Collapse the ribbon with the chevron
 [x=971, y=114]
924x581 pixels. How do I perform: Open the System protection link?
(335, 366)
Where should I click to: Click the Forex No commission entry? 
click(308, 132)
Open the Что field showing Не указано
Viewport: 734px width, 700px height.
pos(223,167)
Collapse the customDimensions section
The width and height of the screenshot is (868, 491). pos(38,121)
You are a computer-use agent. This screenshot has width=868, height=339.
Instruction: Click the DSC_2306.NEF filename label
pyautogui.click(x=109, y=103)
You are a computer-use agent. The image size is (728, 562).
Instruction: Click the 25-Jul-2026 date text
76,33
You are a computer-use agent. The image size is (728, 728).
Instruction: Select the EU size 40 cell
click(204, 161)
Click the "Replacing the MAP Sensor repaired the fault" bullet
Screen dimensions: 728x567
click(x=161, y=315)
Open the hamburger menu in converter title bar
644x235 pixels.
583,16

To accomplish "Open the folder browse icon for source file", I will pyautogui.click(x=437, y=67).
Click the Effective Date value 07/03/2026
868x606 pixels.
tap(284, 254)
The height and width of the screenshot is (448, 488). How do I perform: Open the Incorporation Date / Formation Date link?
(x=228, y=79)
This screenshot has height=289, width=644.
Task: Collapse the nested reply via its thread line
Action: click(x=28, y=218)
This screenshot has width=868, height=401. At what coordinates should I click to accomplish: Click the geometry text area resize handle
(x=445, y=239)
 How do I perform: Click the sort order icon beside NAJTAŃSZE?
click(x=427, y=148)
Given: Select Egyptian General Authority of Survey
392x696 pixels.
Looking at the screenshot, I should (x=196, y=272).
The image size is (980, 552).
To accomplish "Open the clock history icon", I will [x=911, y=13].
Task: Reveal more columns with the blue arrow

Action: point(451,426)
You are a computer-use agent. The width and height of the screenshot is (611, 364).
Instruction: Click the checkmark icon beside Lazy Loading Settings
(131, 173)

########################################

The task – What is needed is an exact copy of the lines from the one containing "Instruction: Click the checkmark" through the last line of the records above, both included.

Exercise response –
Instruction: Click the checkmark icon beside Lazy Loading Settings
(131, 173)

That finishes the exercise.